Collected data entries:
• • •

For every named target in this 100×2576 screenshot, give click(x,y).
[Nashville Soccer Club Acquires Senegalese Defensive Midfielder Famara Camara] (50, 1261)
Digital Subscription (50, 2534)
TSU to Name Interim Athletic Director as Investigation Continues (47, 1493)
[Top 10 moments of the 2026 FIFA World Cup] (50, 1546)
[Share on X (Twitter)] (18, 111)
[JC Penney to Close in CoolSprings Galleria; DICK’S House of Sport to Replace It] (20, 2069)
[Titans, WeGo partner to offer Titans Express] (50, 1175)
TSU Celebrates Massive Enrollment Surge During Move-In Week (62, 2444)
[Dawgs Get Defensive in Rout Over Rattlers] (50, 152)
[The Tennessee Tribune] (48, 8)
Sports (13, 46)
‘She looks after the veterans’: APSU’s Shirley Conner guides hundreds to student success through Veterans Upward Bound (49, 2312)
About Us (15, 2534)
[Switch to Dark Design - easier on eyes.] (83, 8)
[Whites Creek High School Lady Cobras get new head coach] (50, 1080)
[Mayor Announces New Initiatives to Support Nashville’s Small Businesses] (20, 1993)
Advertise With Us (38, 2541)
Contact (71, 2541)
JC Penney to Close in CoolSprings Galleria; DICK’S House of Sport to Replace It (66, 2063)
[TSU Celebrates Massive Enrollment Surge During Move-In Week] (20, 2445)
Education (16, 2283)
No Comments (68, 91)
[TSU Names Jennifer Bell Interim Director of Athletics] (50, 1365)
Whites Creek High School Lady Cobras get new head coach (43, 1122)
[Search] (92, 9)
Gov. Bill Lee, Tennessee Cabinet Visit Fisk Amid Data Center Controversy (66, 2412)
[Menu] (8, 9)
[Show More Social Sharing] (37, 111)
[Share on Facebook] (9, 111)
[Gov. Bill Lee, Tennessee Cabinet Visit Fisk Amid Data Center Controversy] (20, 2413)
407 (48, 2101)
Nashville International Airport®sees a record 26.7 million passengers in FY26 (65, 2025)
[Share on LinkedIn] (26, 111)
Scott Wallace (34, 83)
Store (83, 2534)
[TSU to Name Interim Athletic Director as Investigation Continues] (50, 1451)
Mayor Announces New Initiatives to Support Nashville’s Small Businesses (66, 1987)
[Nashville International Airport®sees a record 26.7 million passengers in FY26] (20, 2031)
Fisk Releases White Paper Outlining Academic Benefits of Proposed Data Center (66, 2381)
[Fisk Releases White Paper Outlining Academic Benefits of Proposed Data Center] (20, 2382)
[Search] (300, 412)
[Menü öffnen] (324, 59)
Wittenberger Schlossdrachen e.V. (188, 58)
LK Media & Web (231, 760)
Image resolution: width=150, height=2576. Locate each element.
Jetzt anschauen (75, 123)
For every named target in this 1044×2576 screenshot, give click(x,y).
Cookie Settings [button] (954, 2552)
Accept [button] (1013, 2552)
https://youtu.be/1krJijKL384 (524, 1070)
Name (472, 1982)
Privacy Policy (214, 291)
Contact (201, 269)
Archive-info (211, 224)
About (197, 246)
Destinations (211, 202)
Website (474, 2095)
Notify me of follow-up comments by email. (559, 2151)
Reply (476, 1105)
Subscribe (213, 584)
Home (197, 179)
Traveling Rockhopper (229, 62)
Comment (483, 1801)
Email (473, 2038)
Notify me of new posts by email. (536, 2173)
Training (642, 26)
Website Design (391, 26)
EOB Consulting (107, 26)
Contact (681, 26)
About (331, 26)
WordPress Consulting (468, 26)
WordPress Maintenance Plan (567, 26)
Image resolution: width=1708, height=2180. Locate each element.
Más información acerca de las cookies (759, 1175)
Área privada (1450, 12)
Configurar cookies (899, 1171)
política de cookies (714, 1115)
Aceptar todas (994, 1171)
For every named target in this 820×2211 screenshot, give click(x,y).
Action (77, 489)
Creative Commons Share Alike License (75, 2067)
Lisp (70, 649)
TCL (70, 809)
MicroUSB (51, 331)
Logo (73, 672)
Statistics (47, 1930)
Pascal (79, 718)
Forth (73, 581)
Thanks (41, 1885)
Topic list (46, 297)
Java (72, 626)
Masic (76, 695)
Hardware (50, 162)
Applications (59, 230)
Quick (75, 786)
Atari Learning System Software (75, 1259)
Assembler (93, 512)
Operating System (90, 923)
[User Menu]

• • •

**Assignment**
Take each line above that holds the string "Notify" and copy it.

**Written answer**
Notify me of follow-up comments by email. (559, 2151)
Notify me of new posts by email. (536, 2173)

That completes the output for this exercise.